"Mortimer Schnerd, RN" <mschnerdatcarolina.rr.com> wrote in message
news:(E-Mail Removed)...
> Ghostrider wrote:
>>> Here's the problem: the copying icon with the progress bar shows only
>>> about
>>> 2/3 of the transfer has taken place. This has been going on for almost
>>> 20
>>> hours now... I think I've seen progress but I'm not sure. Now I find
>>> there's a file of the desired size already on the H drive. Is it safe
>>> to
>>> delete the progress bar or is the transfer actually still in fact going
>>> on?
>>>
>>>
>>
>> There is not enough information here. Just how large is Drive C and
>> Drive H?
>
>
> Drive C properties shows 149 GB with about 9 GB still free. Drive H is
> 298 GB with about 81GB still free. Once I finally get this copied over to
> the H drive and delete the source file on the C drive, it's be back to
> about 75% unused.
>
> And I think I've answered my own question. I actually measured the
> progress bar, then went back and measured it again a couple of hours
> later. It appears to still be moving across the screen. What I don't
> understand is why does the H drive already show the D drive backup file as
> existing and of the proper size? Why wouldn't it just show the number of
> kb that's actually transferred?
>
> So for the short term I'm going to let it continue.
> Mortimer Schnerd, RN
> mschnerdatcarolina.rr.com
I agree with most of what Ghostrider said, but I want to add my 2 cents.
Video files are typically huge, not very compressible, and are orgainzed in
nicely named folders. Also, you typically only back them up once, because
they don't change. Using a package like Ghost is nice in that you can test
the validity of the backup at any time in the future.
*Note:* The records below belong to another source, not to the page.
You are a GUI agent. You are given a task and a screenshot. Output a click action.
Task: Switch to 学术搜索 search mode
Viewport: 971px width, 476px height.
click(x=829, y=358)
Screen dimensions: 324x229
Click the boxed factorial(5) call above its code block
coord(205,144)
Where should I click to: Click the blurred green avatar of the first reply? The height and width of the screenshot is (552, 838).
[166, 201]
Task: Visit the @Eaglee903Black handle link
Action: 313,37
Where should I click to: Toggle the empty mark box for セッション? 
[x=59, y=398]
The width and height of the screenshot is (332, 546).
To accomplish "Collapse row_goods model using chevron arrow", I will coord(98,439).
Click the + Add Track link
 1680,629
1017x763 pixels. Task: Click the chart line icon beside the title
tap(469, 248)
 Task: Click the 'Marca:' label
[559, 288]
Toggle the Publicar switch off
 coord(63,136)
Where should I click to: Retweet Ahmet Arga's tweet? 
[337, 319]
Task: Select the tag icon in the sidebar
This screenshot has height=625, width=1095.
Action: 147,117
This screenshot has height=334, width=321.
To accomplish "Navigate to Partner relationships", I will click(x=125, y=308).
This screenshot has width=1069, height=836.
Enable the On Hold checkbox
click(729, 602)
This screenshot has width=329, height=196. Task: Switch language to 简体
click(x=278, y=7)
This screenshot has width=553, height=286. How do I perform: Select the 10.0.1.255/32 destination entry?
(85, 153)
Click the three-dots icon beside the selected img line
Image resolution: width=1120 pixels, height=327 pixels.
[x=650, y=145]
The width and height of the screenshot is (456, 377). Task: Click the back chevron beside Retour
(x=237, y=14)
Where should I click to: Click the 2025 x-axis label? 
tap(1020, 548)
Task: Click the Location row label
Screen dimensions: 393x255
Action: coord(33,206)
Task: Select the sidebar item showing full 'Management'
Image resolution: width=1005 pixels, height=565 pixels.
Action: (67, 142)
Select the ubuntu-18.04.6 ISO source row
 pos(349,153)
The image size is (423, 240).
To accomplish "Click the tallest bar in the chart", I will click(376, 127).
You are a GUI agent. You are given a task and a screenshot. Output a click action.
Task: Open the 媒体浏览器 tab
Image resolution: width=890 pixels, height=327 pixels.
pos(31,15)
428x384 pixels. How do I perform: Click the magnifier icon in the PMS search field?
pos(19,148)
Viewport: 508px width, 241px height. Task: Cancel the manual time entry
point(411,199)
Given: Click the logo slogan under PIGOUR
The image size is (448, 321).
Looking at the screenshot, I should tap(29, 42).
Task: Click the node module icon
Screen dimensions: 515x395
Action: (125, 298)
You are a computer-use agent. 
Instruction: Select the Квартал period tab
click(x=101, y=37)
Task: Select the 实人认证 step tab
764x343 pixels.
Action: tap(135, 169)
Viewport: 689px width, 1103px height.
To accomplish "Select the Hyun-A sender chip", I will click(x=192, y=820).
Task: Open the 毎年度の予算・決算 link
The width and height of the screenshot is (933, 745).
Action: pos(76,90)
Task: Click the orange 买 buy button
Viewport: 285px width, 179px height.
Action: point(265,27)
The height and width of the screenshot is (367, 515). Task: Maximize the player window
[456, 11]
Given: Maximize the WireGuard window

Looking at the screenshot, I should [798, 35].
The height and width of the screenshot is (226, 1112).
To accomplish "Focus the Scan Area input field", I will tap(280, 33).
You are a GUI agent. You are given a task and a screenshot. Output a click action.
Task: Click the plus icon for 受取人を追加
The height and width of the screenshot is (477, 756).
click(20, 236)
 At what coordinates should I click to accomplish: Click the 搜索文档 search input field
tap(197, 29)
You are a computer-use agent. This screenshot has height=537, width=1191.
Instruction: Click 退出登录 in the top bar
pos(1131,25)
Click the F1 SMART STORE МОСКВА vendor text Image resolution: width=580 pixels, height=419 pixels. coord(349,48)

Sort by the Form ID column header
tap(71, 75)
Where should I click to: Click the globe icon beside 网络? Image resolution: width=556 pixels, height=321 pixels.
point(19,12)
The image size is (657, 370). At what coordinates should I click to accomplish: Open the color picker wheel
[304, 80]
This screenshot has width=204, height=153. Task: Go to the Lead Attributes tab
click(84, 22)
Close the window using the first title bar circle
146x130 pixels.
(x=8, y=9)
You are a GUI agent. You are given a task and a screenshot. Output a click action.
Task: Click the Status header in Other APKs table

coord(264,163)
If you had an easy
way to perform that test and be able to restore, all without the use of the
Ghost software, and not have to mess with a 68 GB file, I think would be a
big plus.
Why not download DVDSig.exe from
http://members.ozemail.com.au/~nulif...ezip/freeware/.
Paste a copy of it in each of your movie folders.
Run DVDSig from each of those folders, one at a time, choosing SCAN. This
will read everything in that folder and its subfolders and make a list of
every non-zero-byte file and its associated MD5 checksum.
Copy each of those folders to H: drive
On H: drive, run DVDsig from each of the folders, one at a time, choosing
VERIFY. There should be no missing files and no incorrect checksums.